§ Stored records:
====

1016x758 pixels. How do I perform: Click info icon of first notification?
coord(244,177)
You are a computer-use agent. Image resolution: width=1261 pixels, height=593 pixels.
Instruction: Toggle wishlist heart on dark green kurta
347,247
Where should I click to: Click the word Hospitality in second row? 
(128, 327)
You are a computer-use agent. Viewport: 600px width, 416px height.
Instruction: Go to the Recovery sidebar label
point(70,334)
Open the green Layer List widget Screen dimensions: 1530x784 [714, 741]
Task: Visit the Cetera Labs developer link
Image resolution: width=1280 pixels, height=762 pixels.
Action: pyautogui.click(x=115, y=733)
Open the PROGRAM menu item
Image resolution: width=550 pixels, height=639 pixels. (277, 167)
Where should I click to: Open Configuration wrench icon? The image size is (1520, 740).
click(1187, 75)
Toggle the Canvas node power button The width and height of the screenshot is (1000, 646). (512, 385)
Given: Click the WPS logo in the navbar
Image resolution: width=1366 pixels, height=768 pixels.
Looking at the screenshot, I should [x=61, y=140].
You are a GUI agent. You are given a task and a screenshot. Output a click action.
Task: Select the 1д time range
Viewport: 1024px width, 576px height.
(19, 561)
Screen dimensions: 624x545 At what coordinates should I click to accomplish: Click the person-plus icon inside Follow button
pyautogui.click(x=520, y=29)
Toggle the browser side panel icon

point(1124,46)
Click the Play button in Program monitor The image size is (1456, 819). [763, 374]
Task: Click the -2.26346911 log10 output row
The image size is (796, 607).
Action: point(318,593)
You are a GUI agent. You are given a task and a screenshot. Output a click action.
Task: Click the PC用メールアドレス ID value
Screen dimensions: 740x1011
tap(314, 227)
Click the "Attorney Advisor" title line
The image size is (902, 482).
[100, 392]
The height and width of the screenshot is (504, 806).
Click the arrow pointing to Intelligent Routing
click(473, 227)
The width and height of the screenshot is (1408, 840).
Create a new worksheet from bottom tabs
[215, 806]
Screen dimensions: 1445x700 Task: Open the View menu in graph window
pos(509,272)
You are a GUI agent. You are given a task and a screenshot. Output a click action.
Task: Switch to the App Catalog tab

====

§ Assigned task: Gather up, from the records above, each line where the word "computer" appears.

§ Exercise answer:
You are a computer-use agent. Image resolution: width=1261 pixels, height=593 pixels.
You are a computer-use agent. Viewport: 600px width, 416px height.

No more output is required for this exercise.